“我先带你回府,行吗?”柏砚声音难得平和些。
那人不说话,许久才无力地点点头。
等到将人弄进府,又找了大夫诊过脉,萧叔将柏砚叫出去,“阿砚,你这……怎么的又捡回来一个人?”
上次是柏麒,他年纪还小可以理解,但是这个明显年纪和柏砚差不多,一身的伤,身份不明,长得……还有点阴柔。
萧叔知道柏砚的性子,但是难免也担心他好心,结果引进来一个中山狼。
柏砚靠着墙,“暂且让他治伤,安排在偏院,让人盯着,一旦发现什么异常,杀了就是。”他目光悠远,“若是对方专门是来害我的,光躲着也没用,还不如将人弄到眼皮子底下,处理起来也容易。”
他说到这儿,又想起一事,“倒是你们,都警醒些,这段时日郢都总是出事,多防备些。”
萧叔看着他,知道自己拗不过柏砚,最终还是作罢,去忙其他的事了。
柏麒却偷偷摸过来,往里边看了一眼,有些纠结,小模样看起来不大自然,柏砚捏了捏他的鼻子,“怎么了?好奇里边的那个人吗?”
说来也是,柏麒乖巧,但是又乖的有点过分了,他除了去私塾,其他的时候就窝在柏府,同窗的几个小少爷来找他玩,他也是大多拒绝了,柏砚一问,只说自己不想出去。
可是柏砚哪里不明白了,这小东西就是喜欢跟着他,哪怕练一下午的大字,也一直笑着的。
次数多了,柏砚也就随他去了,谁让这小孩儿乖巧讨人喜欢呢!
柏砚心里还想着之前的案子,柏麒小心开口,“哥哥救了一个人回来,也是要……要他给你当弟弟吗?”
小家伙说完后就脸色涨红得不成样子,柏砚先是一怔,而后失笑,揉着他的脑袋,“胡思乱想什么,我又不是积善堂,日日出去捡了人回来当弟弟养着。
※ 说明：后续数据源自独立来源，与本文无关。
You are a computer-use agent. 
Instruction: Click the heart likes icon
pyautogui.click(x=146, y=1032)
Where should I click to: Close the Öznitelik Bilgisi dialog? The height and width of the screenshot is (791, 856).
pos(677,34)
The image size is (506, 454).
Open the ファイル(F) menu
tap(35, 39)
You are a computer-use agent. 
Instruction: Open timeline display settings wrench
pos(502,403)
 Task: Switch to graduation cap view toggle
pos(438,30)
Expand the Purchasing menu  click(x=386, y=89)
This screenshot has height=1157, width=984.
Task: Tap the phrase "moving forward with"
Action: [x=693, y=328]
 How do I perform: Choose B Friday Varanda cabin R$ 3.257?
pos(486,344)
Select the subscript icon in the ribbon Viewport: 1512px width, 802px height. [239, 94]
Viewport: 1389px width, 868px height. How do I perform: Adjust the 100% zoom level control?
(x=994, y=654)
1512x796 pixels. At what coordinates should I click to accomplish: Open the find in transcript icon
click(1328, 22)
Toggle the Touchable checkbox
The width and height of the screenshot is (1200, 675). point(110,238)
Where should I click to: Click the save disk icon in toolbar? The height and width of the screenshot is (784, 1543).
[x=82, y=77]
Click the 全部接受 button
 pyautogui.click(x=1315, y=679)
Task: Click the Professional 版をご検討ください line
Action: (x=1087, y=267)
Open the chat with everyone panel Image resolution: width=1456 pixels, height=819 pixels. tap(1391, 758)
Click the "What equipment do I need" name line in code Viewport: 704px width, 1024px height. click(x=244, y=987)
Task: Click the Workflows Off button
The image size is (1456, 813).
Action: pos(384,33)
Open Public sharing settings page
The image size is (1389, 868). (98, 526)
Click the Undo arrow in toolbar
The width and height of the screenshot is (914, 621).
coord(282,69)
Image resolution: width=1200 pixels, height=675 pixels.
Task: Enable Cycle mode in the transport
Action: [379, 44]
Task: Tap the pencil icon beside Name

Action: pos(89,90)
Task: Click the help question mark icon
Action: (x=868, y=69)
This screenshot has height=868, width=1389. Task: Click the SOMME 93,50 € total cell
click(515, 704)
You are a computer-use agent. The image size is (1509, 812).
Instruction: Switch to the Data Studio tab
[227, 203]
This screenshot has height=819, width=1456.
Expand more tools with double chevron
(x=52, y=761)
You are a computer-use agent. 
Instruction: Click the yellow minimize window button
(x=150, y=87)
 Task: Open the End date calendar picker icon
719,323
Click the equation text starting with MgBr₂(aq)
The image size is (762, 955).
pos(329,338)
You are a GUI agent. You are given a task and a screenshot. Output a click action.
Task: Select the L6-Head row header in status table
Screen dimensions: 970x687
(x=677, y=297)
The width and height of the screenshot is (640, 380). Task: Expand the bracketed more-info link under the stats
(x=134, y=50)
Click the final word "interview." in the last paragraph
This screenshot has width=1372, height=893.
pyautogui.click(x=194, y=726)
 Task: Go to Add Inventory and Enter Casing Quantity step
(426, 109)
”
完了又怕他多想,柏砚又躬身掐了下他的脸颊,安抚道,“放心,柏府有个二公子就够了,除非……”他笑着,“除非你不想当我弟弟了。”
“不会!”柏麒飞快地否定,“我这辈子只会有一个哥哥。”
柏砚挑眉,忽然想起了他与萧九秦被赐婚的事情,也不知怎么的,忽然就开口了,“如果,不久后,哥哥与萧哥哥成亲,你便又要有一个哥哥了。”
柏麒一愣,“成亲?”
“嗯。”柏砚点头,而后又道,“我就是说说。”
“那也不是哥哥啊!”柏麒呆呆的,“是嫂子。”
柏砚:“……”虽然很不厚道,但是他真的挺赞同柏麒的话。
这会儿他才后知后觉反应过来,当时在皇帝面前,只顾着讲故事了,都忘了考虑成亲细节。
按说是皇帝给他赐婚,但是萧九秦从中插了一杠子,所以到时候到底是谁娶谁?
他皱着眉,“一开始是给我赐婚,所以应当是我娶萧九秦。”柏砚自顾自说服,丝毫不知道另一边的萧九秦已经郁卒了。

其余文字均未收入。